**WHAT YOU NEED TO DO:** Look through the records below for the line with "GEOLOGY (10, 1812)" and the line with "Proofreading & Editing (13, 2490)", then return those lines and all lines between, exactly.

*** EXERCISE INPUTS ***

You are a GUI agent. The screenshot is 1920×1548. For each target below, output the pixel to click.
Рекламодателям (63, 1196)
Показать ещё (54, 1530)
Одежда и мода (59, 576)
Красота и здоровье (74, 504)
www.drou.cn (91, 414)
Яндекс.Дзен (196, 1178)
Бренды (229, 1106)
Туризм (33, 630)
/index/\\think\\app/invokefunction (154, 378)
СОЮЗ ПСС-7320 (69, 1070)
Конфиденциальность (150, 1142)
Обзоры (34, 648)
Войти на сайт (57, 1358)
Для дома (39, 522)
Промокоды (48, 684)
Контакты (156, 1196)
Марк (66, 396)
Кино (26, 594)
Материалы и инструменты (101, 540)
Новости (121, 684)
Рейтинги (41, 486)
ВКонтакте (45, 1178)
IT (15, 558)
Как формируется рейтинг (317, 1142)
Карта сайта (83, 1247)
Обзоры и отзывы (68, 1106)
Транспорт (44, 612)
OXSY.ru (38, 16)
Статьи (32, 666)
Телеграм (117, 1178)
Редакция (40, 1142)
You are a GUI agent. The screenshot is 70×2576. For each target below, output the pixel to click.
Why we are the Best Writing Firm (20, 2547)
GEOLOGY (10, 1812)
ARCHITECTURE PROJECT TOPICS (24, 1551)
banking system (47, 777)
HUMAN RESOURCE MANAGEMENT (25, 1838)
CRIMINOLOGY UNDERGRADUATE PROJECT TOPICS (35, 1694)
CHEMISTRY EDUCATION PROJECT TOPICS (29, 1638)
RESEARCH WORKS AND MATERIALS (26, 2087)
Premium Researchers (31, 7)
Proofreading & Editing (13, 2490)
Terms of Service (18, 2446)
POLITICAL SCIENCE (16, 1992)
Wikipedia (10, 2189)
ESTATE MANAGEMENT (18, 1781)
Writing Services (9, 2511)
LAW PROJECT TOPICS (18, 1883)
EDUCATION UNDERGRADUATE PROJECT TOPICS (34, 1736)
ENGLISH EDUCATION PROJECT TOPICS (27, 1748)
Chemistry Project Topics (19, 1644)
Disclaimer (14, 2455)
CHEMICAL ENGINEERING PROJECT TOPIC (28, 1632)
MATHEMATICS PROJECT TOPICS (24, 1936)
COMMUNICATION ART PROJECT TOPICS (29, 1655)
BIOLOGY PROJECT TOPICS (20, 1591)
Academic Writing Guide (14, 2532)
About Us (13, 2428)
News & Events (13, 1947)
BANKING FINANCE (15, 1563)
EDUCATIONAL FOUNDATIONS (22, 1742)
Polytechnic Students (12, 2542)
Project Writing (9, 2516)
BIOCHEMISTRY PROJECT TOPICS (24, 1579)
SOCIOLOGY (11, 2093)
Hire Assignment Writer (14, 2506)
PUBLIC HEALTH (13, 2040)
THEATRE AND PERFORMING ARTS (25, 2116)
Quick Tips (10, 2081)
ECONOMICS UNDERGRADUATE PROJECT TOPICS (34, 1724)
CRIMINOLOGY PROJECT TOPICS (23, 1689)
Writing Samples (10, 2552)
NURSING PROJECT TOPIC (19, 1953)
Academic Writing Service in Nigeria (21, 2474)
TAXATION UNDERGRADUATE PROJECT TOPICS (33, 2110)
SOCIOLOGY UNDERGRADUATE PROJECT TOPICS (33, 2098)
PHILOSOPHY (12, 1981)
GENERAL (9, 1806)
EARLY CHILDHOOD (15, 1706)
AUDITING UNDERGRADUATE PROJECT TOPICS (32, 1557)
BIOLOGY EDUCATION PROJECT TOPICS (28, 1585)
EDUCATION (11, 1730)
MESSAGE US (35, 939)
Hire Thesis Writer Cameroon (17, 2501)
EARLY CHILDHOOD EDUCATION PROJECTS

*** End of EXERCISE INPUTS ***
*** EXERCISE INPUTS ***

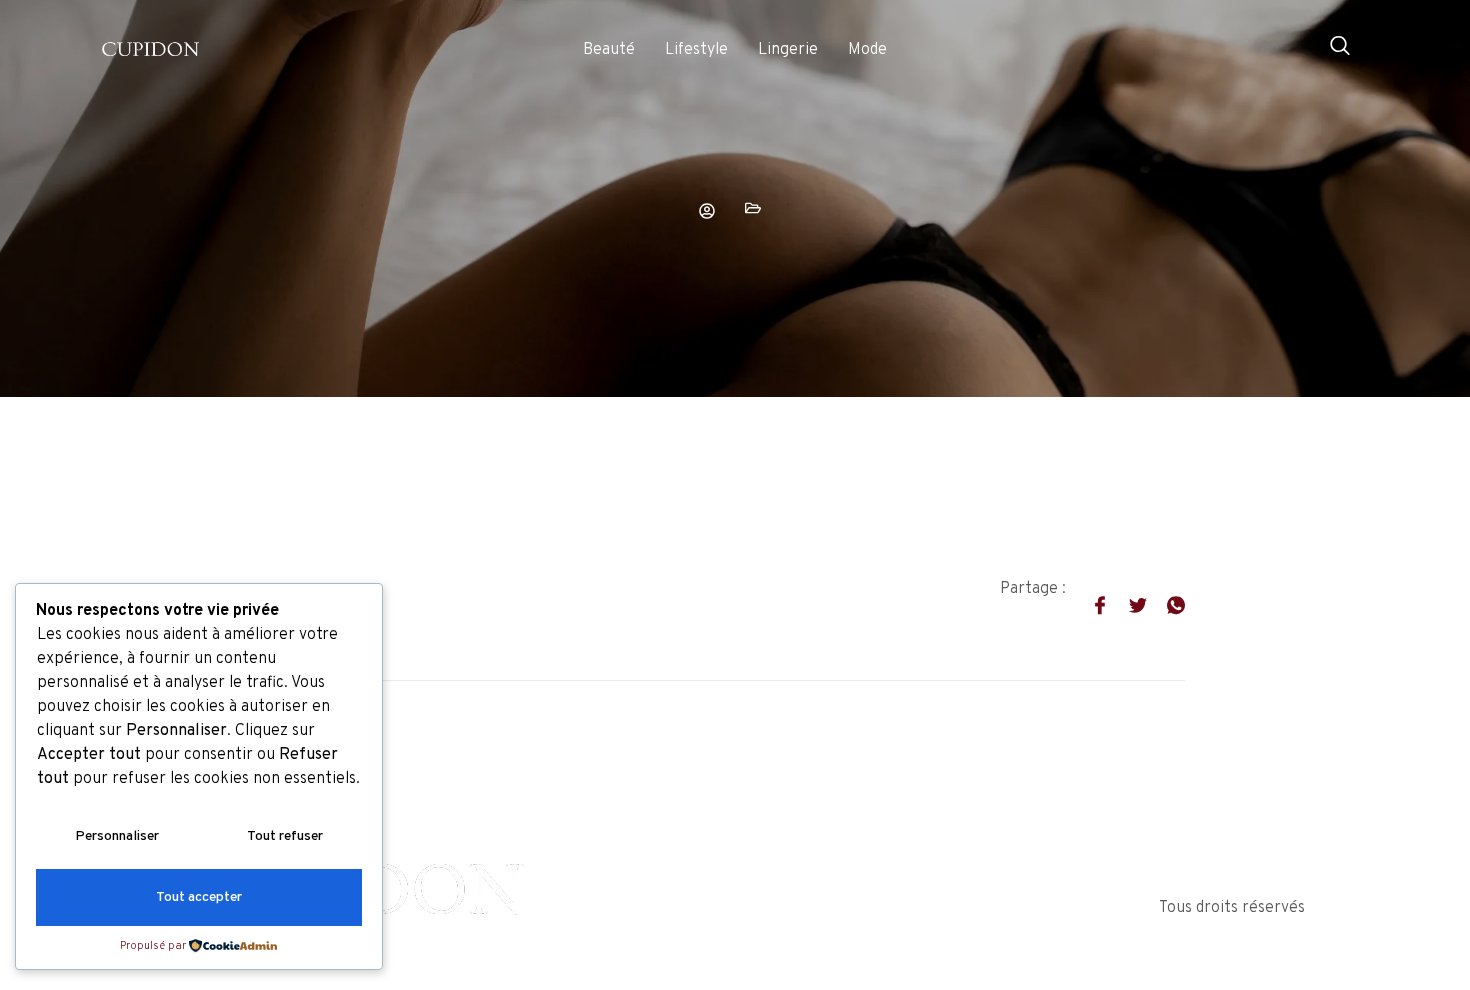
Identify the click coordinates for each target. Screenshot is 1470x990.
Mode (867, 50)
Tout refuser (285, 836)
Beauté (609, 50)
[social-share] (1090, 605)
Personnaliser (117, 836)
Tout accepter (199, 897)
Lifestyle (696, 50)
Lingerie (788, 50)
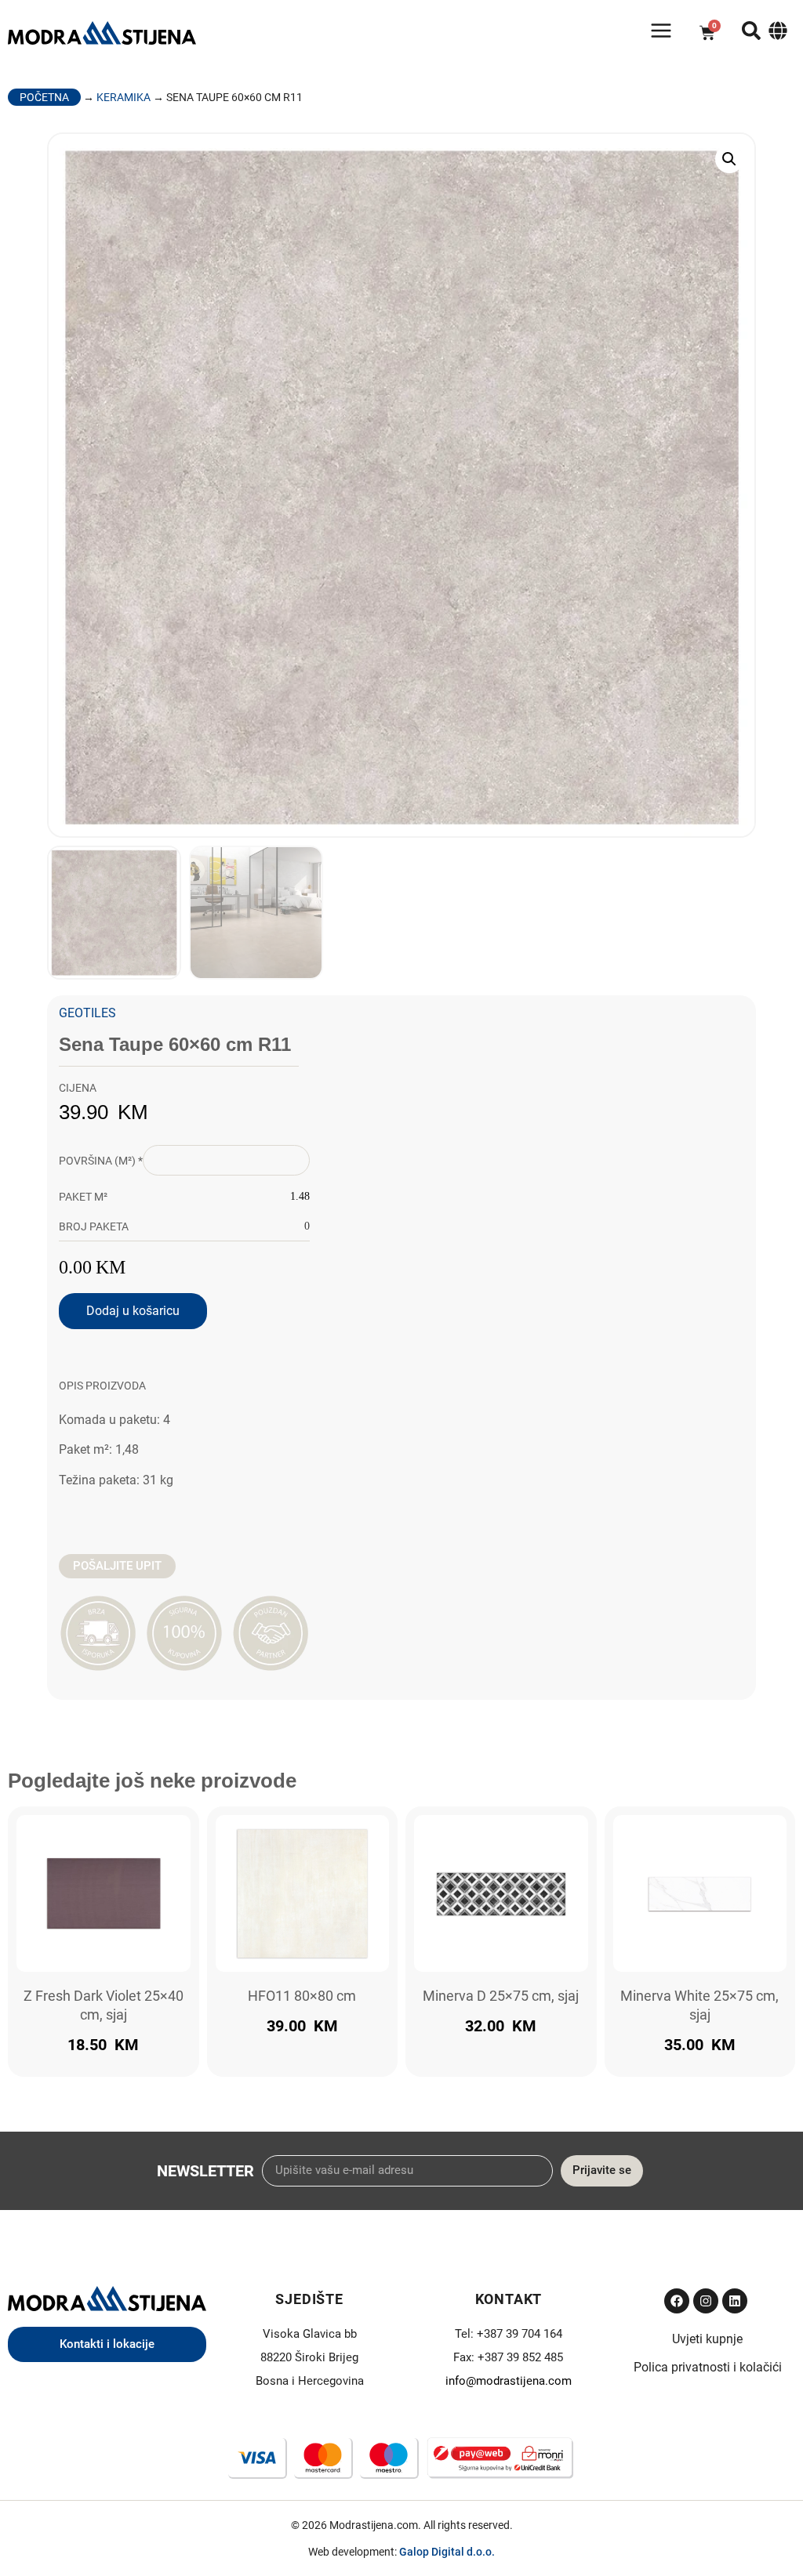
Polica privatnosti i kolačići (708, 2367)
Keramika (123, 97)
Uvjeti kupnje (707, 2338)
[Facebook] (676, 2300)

*** End of EXERCISE INPUTS ***
*** EXERCISE INPUTS ***

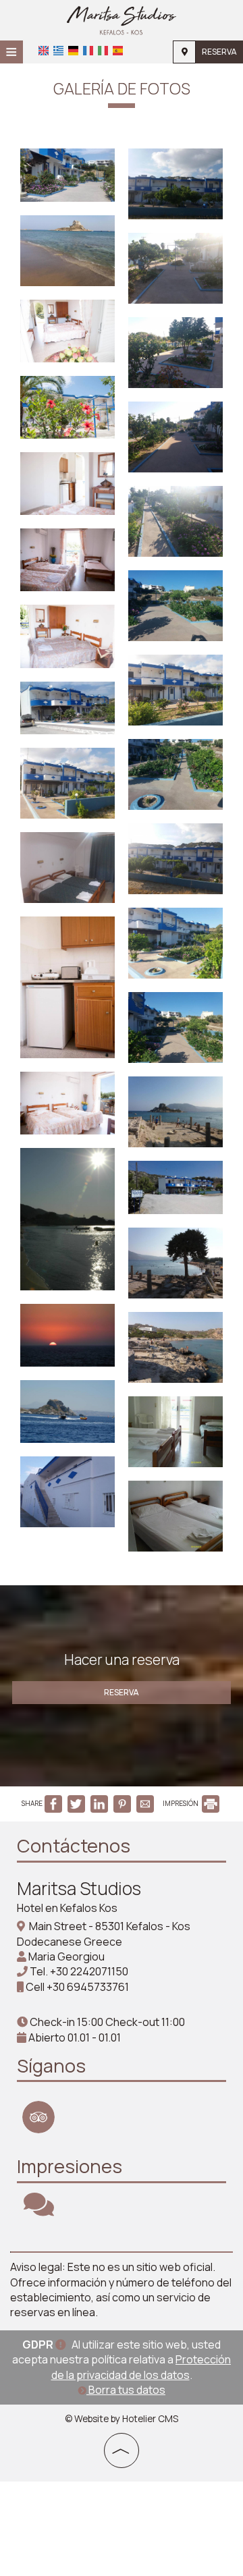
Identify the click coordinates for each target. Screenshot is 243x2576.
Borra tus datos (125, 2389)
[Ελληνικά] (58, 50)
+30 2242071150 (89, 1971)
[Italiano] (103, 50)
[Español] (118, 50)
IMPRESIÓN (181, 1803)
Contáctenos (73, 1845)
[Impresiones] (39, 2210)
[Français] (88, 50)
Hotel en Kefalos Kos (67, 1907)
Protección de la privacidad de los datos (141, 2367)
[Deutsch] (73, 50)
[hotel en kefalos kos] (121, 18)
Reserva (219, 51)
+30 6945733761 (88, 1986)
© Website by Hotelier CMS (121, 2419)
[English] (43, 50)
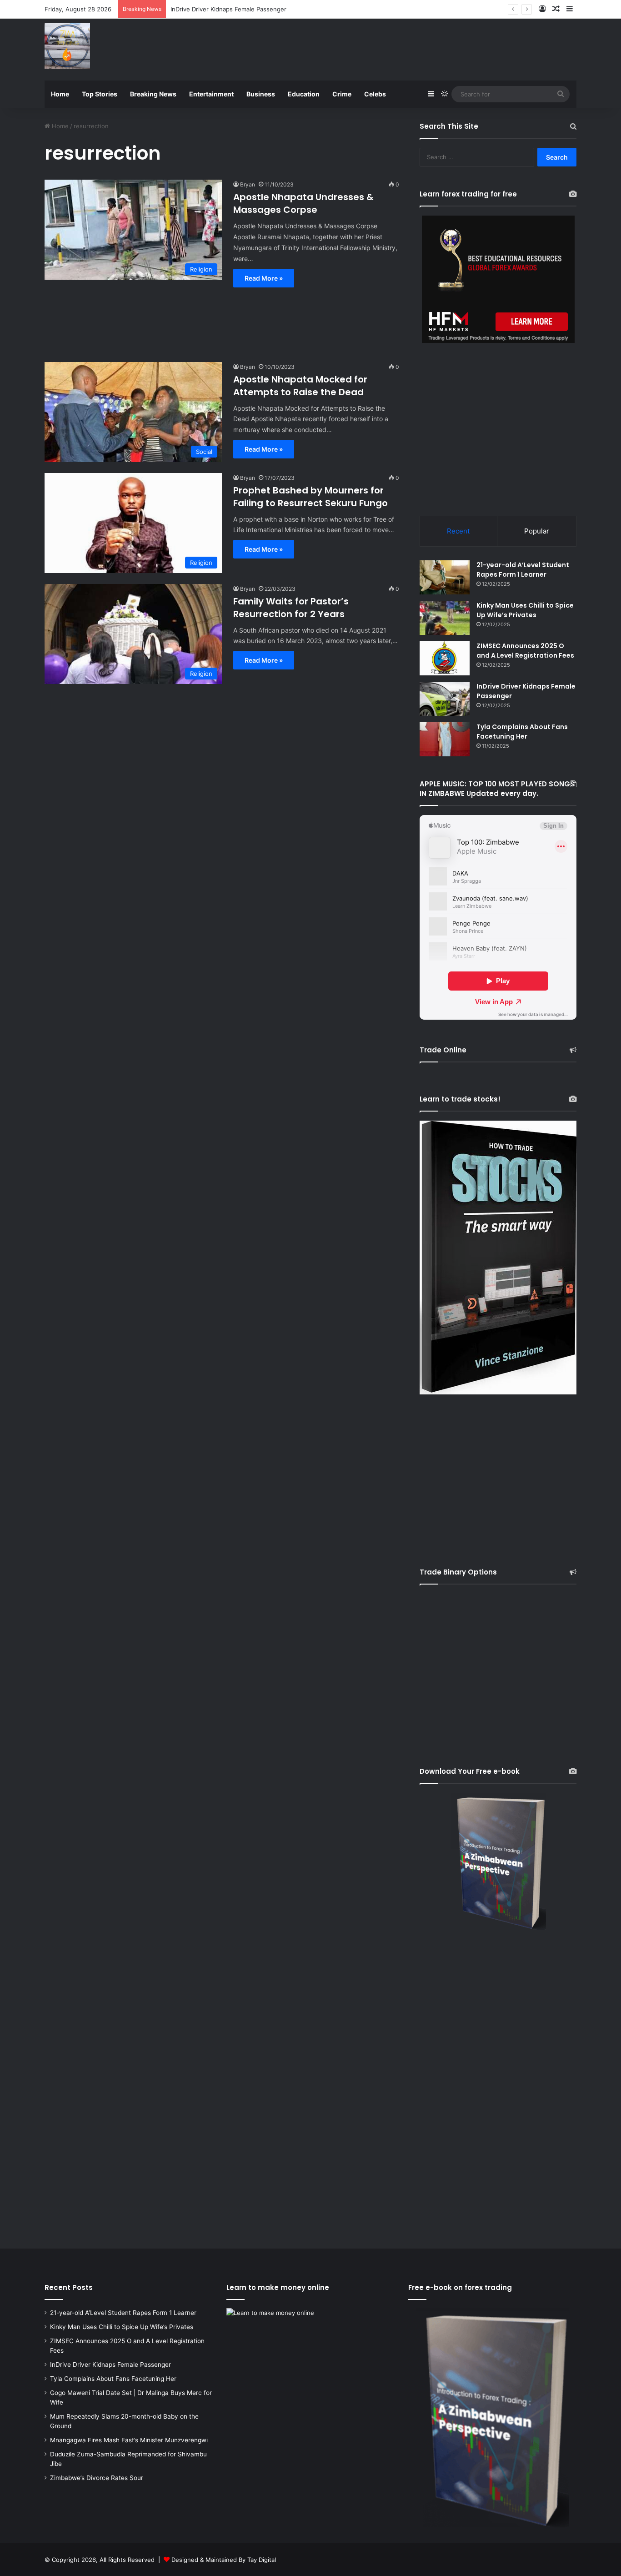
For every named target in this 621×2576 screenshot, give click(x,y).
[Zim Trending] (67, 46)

*** End of EXERCISE INPUTS ***

**TASK SOLUTION:**
GEOLOGY (10, 1812)
ARCHITECTURE PROJECT TOPICS (24, 1551)
banking system (47, 777)
HUMAN RESOURCE MANAGEMENT (25, 1838)
CRIMINOLOGY UNDERGRADUATE PROJECT TOPICS (35, 1694)
CHEMISTRY EDUCATION PROJECT TOPICS (29, 1638)
RESEARCH WORKS AND MATERIALS (26, 2087)
Premium Researchers (31, 7)
Proofreading & Editing (13, 2490)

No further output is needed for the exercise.